Data backups are a vital part of the current business landscape. The process prevents data loss in case of equipment failure, natural disaster, or cyber-attack. Automating this process streamlines the data updating process by uploading the latest information at the scheduled time, often during off-peak hours. It allows users to concentrate on top-priority tasks and be sure the data has been updated.
Cloud automation solutions provide centralised governance and total control over deployment and operations. Manual management of cloud services creates visibility only into the currently running process, while automation offers a centralised view. Moreover, automation enhances role-based access control so that only authorised users have access rights and permissions to particular functions and data.
Cloud automation helps teams to work on a large scale. Manual workflows can be a good fit for a small cloud environment with few virtual machines and little data to store. However, cloud automation is necessary for an environment with vast amounts of data and a plethora of users and servers.
By embracing cloud automation tools, organisations open the door to transformative changes that optimise business processes. However, cloud automation adoption is not without its obstacles.
There is a wide range of automation tools, but many of them come with flaws. When selecting one, consider the compatibility of architecture, the needs of your infrastructure, the automation tool’s consistency of data monitoring, the availability of powerful computing and your expected budget. Let’s turn our attention to the most common challenges for companies considering cloud automation tools.
The biggest challenge lies in defining which problems the company is trying to solve with cloud migration and cloud automation. Once you acquire the understanding, the company needs an expert team providing DevOps consulting services to assess and design infrastructure, create an airtight migration plan and follow it through.

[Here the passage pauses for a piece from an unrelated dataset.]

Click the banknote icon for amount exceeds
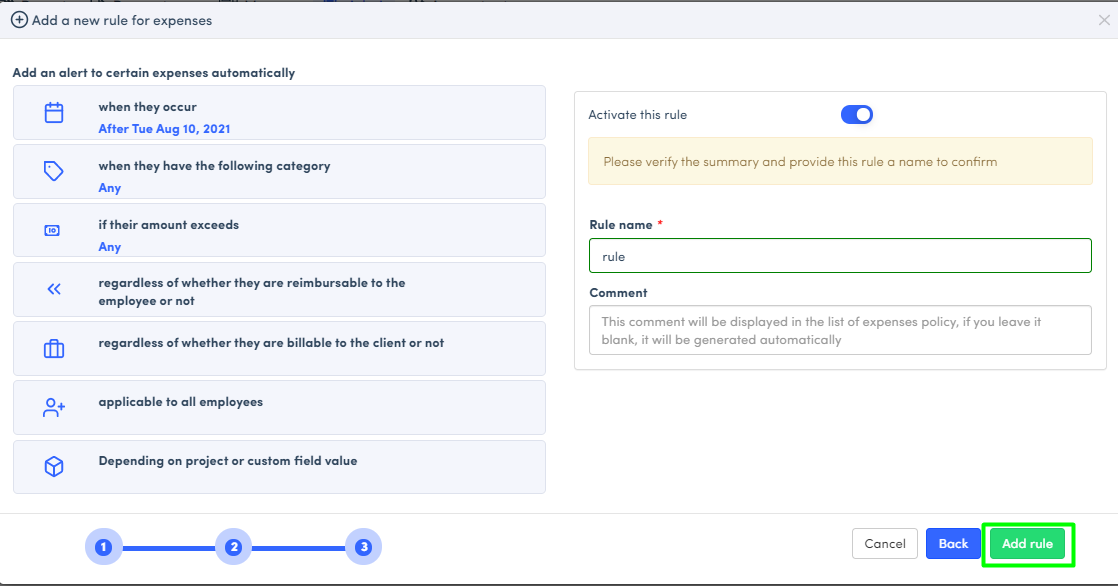Viewport: 1118px width, 586px height. pos(52,231)
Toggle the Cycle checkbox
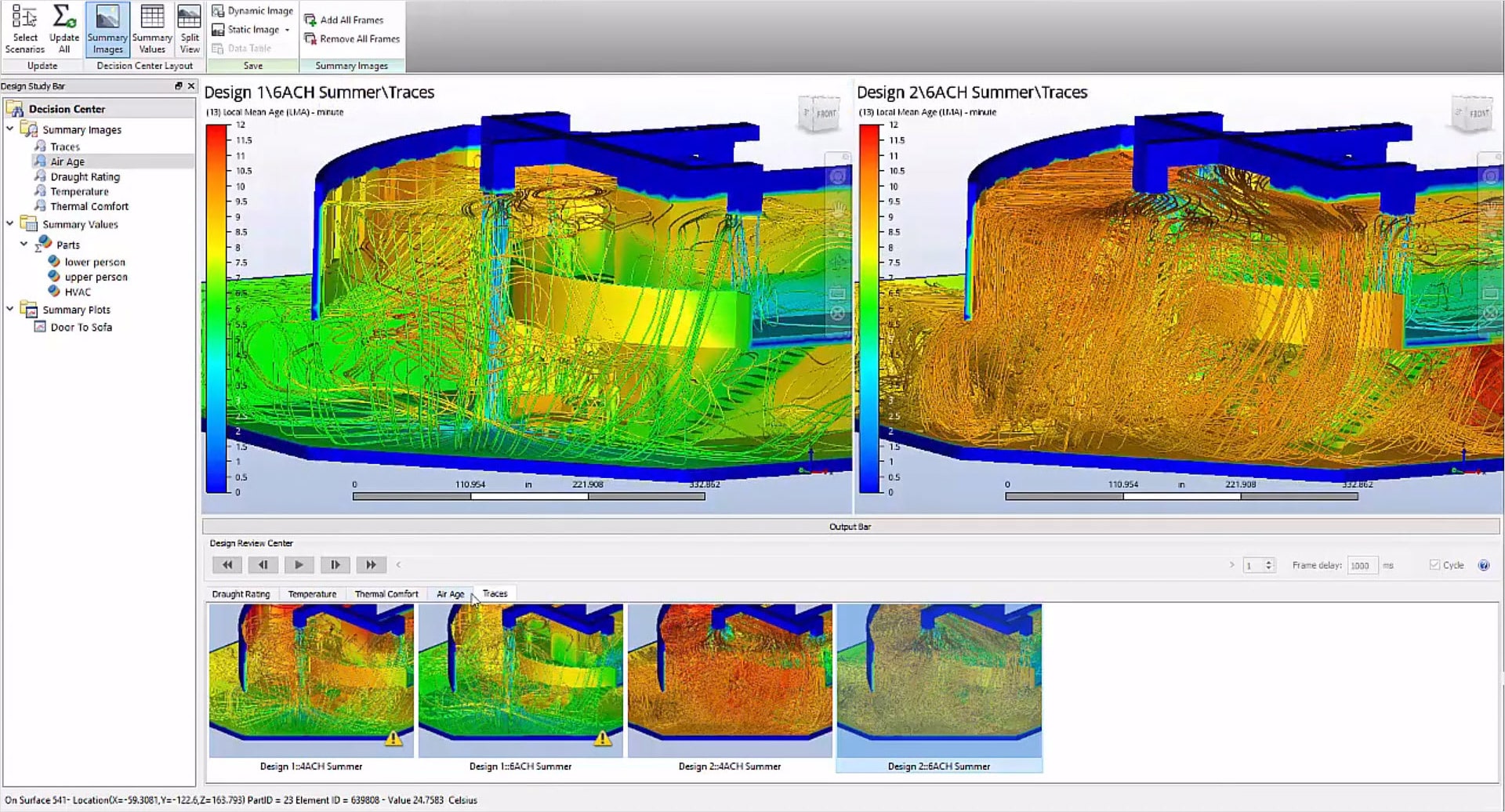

In our experience, cloud migration and automation of this process bring significant value for businesses. We have worked on more than twenty cloud infrastructure projects involving AWS, Azure and Google clouds, and Docker and Kubernetes clusters over recent years.
Cloud automation has its instruments, approaches and best practices. However, simply following a trend doesn’t always work out. Analysis has to be done, expectations need to be laid out and the right tools and platforms must be selected. Like any strategic decision, cloud automation should start with research and planning.